After the miracle at the Red Sea, Moshe leads Bnei Yisrael, who are literally dying of thirst, to a stream at a place called Marah. God tells Moshe to take a piece of wood and throw it into the water to make it sweet. At that point, the Torah states that God placed before Bnei Yisrael “chok umishpat,” some laws and statutes, but the Torah does not indicate what laws were taught. Perhaps God did not teach specific laws, but something relevant to the laws that He was going to transmit shortly at Mount Sinai. And this message must be related to what Moshe just did, namely sweetening bitter water. But what is the symbolism of sweetening bitter water?
Our Sages compare water to Torah. Now God did not make undrinkable water drinkable; rather, he made bitter water sweet. What’s the difference? If I’m so thirsty that I’m going to die, then all I need is drinkable water to quench my thirst. However, if the water is sweet, then it has flavor and I enjoy it. It stimulates my taste buds. Perhaps the point of this miracle is to convey that our religious experience must not simply be objectively meaningful but it must be stimulating. In today’s world in our Yeshiva day schools, when our community is stimulated by intellectual and academic excellence, our Judaic studies courses must not simply be drinkable, but they must be sweet. They must be just as stimulating as the general studies courses. We cannot suffice with mediocrity in our Yeshiva day schools out of fear that a rigorous Torah study education will scare off our community.
Secondly, if the water is drinkable, then that is an objective standard. It is the same for everyone. However, sweetness is very subjective, because taste is subjective. What is sweet for me is not sweet for you. The message of sweetness is that different people have different tastes and different portals of entry for religious growth and we must embrace that. Some people connect to God through Torah study, while some achieve this through Tikkun Olam. We must not only tolerate different spiritual taste buds, but we must embrace them because sweetness is subjective.
Third, the piece of wood that Moshe threw into the water itself was bitter, but it produced something sweet. Perhaps the point of this exercise was to convey that sometimes producing something sweet requires an activity that is bitter and difficult for us. This is true in all areas of life, and can certainly be true when it comes to religious growth.
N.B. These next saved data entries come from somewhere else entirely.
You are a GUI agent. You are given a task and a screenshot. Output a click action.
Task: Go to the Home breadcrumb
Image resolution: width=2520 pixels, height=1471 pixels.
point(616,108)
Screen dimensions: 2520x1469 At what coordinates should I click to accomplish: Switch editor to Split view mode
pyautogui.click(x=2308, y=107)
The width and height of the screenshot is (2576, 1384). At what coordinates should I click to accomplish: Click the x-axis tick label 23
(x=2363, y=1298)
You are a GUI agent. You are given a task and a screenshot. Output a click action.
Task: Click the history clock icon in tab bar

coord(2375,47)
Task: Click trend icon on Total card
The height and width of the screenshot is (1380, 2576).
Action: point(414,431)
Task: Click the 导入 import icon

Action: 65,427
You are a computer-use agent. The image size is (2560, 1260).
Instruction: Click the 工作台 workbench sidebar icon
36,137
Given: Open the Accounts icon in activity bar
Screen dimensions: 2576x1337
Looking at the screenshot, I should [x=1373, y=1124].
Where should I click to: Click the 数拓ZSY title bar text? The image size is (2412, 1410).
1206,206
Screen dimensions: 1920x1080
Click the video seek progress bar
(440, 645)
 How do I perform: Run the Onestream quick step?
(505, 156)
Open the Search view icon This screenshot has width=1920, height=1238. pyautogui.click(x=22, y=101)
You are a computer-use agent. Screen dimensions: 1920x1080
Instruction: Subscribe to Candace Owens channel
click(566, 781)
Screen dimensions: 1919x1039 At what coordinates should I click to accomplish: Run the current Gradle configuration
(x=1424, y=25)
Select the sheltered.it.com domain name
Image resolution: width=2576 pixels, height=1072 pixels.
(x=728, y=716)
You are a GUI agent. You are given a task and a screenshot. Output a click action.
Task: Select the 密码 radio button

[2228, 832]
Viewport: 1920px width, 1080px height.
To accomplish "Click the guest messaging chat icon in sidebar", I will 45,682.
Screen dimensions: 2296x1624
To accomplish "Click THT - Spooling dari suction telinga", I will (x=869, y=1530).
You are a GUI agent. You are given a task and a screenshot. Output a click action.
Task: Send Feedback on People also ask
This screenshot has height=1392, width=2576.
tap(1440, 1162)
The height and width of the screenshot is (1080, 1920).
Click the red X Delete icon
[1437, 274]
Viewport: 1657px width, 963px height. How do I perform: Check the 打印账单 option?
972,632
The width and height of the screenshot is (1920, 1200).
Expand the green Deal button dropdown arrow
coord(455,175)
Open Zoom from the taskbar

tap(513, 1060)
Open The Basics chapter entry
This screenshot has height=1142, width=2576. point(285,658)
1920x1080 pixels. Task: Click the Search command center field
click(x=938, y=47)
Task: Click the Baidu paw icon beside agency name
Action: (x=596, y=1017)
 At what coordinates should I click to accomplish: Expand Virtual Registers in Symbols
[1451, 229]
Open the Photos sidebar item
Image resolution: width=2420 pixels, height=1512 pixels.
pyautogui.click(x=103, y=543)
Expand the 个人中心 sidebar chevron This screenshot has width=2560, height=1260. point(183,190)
Perhaps these lessons were the “chok umishpat” that God taught us thousands of years ago at Marah. I have found the story of Marah particularly relevant for the modern orthodox community when a number of our adherents struggle with how to best combat religious apathy. The story of Marah provides the answer: fuse Jewish experience with meaning by not settling for religious mediocrity, embrace the fact that our spiritual taste buds are different, and appreciate that sometimes we must use methods that are initially bitter to achieve sweetness.